Vivir según el espíritu

“El mismo que levantó a Cristo de entre los muertos también dará vida a vuestro cuerpo mortal con su propio espíritu, que habita en vosotros”.
Carta a los romanos (Rm 8, 9-13)

En su carta a los Romanos, San Pablo contrapone dos maneras de vivir: según la carne y según el espíritu. Una lectura muy superficial nos haría pensar que la carne se refiere a todo lo material, y que por tanto todo esto es malo frente al espíritu, que representaría el mundo espiritual e incorpóreo. Esto nos llevaría a una interpretación maniquea y dualista de su escrito, y a una postura de rechazo o desprecio del mundo físico y material. Pero Pablo va más allá de esta visión.

En realidad, estas dos maneras de vivir aluden a algo más profundo. Vivir según la carne es llevar una existencia ignorando a Dios, apartándolo al margen de nuestra realidad, aferrados tan sólo a aquello que vemos, tocamos y podemos poseer. Una vida así, aunque nos parezca razonable, es muy limitada y trágica, pues nos encontramos ante los límites de la muerte, el dolor y la soledad. Vivir sin tener en cuenta la trascendencia convierte la existencia en un intervalo lleno de luces y de sombras, pero marcado por el sufrimiento y la falta de sentido.

Vivir según el espíritu es reconocer que todos procedemos de Dios, en él tenemos nuestras raíces más hondas, y él nos sostiene en la existencia. Vivir así es acoger a Dios y darle un lugar en nuestro devenir diario. Quien abre su corazón a Dios, está dejando que el amor empape toda su vida. Y esta vida ya no es un lapso de tiempo vacío sin sentido, sino un camino que comienza en la tierra y se alarga hasta la eternidad. De ahí las palabras de San Pablo: “el mismo que resucitó a Cristo de entre los muertos, dará la vida a vuestros cuerpos mortales”. Pablo regresa a la médula de su mensaje, de su predicación. El ansia de todo ser humano, la sed de trascendencia y de inmortalidad, se ve colmada con Jesucristo y su resurrección.
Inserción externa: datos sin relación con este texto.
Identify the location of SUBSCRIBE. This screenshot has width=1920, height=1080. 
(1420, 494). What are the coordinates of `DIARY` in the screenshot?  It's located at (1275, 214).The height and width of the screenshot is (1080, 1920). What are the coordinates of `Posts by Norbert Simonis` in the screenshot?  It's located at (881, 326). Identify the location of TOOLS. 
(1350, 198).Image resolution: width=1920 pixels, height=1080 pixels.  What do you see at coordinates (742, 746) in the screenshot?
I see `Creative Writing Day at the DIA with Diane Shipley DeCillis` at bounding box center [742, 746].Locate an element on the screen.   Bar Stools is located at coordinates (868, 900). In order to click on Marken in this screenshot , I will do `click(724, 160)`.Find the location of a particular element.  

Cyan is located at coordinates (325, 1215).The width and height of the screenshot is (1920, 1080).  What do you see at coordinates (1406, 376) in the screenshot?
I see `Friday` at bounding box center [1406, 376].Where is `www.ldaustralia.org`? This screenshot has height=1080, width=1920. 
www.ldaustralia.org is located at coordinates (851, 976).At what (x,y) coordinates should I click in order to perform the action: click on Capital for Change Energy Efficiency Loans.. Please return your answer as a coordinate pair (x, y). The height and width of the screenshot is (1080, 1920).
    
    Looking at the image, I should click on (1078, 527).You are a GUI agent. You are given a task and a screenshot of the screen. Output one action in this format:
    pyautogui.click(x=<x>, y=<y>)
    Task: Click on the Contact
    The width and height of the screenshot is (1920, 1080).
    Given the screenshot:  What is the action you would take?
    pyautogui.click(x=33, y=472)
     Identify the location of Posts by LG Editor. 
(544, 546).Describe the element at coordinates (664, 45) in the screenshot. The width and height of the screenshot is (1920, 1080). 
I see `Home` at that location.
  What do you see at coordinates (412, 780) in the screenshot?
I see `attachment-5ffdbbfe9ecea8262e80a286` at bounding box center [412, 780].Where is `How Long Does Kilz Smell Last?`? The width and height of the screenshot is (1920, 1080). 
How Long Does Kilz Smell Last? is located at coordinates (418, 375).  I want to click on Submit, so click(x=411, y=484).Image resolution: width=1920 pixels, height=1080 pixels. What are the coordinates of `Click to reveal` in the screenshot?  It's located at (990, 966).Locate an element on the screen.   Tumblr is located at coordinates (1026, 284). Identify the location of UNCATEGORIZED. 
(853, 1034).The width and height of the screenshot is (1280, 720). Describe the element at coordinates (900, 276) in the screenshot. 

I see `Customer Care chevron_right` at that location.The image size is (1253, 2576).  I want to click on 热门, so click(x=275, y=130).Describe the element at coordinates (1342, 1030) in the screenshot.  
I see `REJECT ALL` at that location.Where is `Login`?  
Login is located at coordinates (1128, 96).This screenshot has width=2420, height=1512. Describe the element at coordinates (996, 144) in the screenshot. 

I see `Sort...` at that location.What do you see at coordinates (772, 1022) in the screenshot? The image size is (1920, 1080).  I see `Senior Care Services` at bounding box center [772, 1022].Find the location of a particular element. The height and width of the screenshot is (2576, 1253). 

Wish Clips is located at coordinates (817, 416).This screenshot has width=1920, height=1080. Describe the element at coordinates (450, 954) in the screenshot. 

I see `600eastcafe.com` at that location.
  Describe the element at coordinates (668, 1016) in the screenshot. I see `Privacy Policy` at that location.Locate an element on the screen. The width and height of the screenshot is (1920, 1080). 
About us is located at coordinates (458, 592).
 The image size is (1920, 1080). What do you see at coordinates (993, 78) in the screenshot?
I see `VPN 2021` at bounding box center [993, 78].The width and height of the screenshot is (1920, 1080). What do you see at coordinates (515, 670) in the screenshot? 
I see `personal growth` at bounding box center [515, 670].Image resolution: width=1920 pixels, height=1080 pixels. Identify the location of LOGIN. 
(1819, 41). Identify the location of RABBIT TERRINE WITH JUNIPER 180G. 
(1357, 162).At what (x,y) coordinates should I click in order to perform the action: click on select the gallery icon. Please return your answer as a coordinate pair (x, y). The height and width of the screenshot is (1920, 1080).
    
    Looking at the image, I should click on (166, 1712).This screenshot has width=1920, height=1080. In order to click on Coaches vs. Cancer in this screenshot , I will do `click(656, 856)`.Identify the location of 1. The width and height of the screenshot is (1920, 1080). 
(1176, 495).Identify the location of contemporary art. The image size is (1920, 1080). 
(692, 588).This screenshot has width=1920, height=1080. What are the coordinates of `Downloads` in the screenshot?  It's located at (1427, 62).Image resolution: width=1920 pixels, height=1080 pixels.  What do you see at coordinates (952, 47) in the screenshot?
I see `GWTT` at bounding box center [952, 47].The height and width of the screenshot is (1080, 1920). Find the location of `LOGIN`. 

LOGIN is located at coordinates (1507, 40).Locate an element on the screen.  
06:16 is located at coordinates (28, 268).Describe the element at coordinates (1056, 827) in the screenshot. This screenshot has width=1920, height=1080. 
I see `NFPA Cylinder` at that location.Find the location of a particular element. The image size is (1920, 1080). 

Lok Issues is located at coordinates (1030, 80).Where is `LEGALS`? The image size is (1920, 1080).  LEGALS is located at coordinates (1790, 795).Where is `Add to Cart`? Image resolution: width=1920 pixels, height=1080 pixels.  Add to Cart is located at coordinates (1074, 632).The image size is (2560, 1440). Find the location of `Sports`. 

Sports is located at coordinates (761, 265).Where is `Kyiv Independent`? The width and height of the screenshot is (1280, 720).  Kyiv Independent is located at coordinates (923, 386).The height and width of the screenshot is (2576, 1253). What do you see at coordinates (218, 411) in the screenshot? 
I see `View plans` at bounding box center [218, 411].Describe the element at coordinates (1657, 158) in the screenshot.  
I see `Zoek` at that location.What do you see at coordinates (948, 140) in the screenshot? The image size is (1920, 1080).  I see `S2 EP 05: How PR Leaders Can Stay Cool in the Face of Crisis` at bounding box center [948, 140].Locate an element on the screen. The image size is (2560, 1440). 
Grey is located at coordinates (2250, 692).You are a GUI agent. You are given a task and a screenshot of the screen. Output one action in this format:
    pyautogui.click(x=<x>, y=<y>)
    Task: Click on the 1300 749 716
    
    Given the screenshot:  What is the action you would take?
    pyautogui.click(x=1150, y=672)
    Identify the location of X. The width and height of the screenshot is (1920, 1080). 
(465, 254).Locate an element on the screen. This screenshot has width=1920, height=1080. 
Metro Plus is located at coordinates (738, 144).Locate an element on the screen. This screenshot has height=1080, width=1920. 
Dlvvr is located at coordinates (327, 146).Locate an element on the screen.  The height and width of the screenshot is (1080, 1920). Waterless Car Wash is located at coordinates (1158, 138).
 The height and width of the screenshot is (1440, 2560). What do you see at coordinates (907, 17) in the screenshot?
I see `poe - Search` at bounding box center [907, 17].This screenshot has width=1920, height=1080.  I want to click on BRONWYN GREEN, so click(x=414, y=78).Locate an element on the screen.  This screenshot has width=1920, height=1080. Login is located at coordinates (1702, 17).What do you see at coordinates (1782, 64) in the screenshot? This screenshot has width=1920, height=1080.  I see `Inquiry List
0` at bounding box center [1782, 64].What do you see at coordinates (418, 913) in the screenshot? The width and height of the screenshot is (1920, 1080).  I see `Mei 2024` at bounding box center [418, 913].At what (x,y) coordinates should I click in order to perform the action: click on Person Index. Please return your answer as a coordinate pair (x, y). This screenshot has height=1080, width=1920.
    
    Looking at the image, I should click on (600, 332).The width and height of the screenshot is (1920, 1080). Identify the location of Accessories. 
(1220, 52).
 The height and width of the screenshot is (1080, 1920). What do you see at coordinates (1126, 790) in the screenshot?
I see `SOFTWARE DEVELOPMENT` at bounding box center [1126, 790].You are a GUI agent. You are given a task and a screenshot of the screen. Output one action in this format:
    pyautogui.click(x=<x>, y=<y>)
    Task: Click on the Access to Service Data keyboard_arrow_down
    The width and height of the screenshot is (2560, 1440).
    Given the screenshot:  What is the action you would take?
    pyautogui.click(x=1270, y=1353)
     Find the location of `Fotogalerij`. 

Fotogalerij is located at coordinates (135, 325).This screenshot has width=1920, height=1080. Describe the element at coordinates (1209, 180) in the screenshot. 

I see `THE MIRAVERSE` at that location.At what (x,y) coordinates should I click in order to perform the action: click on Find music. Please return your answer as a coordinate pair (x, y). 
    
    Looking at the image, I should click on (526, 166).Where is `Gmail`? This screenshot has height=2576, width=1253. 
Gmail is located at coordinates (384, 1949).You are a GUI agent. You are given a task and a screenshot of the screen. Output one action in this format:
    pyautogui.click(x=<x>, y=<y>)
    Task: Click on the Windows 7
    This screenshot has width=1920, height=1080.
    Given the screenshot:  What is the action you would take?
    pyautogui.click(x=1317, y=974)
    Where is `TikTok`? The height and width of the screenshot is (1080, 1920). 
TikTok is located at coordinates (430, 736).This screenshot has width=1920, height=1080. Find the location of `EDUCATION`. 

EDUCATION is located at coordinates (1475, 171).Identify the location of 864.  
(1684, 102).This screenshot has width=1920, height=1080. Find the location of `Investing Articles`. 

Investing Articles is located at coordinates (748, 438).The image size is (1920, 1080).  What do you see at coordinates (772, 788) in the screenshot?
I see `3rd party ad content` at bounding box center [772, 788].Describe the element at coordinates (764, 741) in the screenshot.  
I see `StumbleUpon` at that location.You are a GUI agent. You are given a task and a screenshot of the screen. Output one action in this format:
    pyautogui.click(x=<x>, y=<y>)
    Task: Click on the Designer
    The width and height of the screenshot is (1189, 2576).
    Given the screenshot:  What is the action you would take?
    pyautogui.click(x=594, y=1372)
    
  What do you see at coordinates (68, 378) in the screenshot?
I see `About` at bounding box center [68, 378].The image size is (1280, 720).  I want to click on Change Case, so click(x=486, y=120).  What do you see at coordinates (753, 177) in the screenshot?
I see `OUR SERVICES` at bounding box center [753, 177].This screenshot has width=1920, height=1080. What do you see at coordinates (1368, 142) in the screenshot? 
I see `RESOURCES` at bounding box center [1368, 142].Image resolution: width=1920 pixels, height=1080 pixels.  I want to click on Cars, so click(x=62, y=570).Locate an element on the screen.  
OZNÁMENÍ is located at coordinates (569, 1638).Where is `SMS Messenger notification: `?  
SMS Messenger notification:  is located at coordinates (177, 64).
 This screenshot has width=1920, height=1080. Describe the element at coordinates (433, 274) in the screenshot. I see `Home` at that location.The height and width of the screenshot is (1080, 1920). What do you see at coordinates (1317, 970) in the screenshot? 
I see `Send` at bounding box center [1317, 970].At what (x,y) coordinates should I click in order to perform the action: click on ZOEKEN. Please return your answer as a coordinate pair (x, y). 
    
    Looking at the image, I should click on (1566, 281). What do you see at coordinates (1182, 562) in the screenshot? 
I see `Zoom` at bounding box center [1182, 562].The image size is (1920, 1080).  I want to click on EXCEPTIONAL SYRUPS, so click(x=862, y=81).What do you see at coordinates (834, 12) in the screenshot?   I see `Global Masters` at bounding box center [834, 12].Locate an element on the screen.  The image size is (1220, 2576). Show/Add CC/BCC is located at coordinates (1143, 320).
No es un deseo ni una ilusión, es una esperanza firme, confirmada por la experiencia que los apóstoles han tenido al ver a Jesús resucitado.

Vivir según el espíritu no sólo entraña una gran paz y coraje interior. Esta forma de vivir tiene consecuencias prácticas, y a esto se refiere Pablo cuando habla de obrar según el espíritu, y no según la carne. Creer en Dios, vivir con esa perspectiva trascendente, ha de modificar nuestra forma de actuar y de estar en medio del mundo. Quien vive así, ya no puede ser frívolo, inconsecuente o insensible ante los demás. Vivir según la carne significa una vida centrada en uno mismo y en el propio bienestar, sin preocuparse del mundo ni de cuantos nos rodean. Vivir según el espíritu nos llevará a seguir el ejemplo de Cristo, generosamente, abiertos a los demás e imitando la bondad de Dios.